Messrs. Ryu and Baik have played a critical role in stabilizing Gravity following the legacy left from the former controlling shareholder and former management team. They strengthened Gravity’s corporate governance practices, developed and are executing a clear long-term strategy and have delivered a number of positive operational developments. While costs related to the development of new games will increase in the near-term, the Company believes that it is now poised to improve its financial performance and create sustainable or profitable growth over the long-term.

Certain minority shareholders brought actions against Messrs. Ryu and Baik in April, 2006, on charges of the improper behavior relating the following:

  • Stock manipulation;

  • Acquisition of Neo-Cyon;
  • Purchase of ECO; and
  • Investment in The Online Game Revolution Fund No. 1.

In November 2006, the Seoul District Prosecutor’s Office found in favor of the Company and concluded that such transactions were within purview of the Company’s strategic decision, in effect concluding, that Ramius and Moon’s claims were unsubstantiated under applicable laws.

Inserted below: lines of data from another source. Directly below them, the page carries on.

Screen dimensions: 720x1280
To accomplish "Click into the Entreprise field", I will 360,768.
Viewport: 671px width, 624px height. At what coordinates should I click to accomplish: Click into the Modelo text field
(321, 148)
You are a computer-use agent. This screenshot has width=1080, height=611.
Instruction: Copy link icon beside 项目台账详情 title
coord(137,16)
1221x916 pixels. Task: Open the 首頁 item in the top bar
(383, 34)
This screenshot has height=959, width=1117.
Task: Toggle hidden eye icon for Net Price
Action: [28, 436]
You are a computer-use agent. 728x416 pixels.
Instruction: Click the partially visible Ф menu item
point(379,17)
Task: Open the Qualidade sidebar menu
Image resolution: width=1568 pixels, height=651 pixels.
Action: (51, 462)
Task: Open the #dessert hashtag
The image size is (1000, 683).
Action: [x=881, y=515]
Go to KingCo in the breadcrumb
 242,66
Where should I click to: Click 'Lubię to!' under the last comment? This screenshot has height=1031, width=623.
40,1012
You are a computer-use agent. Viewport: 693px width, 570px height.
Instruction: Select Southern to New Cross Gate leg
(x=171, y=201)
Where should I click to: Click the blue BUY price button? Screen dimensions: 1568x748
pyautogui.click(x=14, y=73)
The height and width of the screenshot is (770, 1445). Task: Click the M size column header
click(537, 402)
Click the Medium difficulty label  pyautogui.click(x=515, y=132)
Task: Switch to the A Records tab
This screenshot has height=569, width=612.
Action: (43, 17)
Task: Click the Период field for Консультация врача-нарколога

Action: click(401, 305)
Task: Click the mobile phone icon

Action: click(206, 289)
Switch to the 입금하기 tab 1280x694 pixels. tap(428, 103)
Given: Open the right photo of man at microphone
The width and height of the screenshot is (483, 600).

The Company strongly believes that Ramius and Moon are interested in their own short-term benefit, with no regard for the long-term success of Gravity or the long-term interests of other shareholders in spite of their publicly stated intent. The Company believes that Ramius and Moon have been shortsighted, harassed other shareholders, including EZER, and used their “activist” and predatory tactics to try to coerce other parties to purchase their shares at a price above the market prices.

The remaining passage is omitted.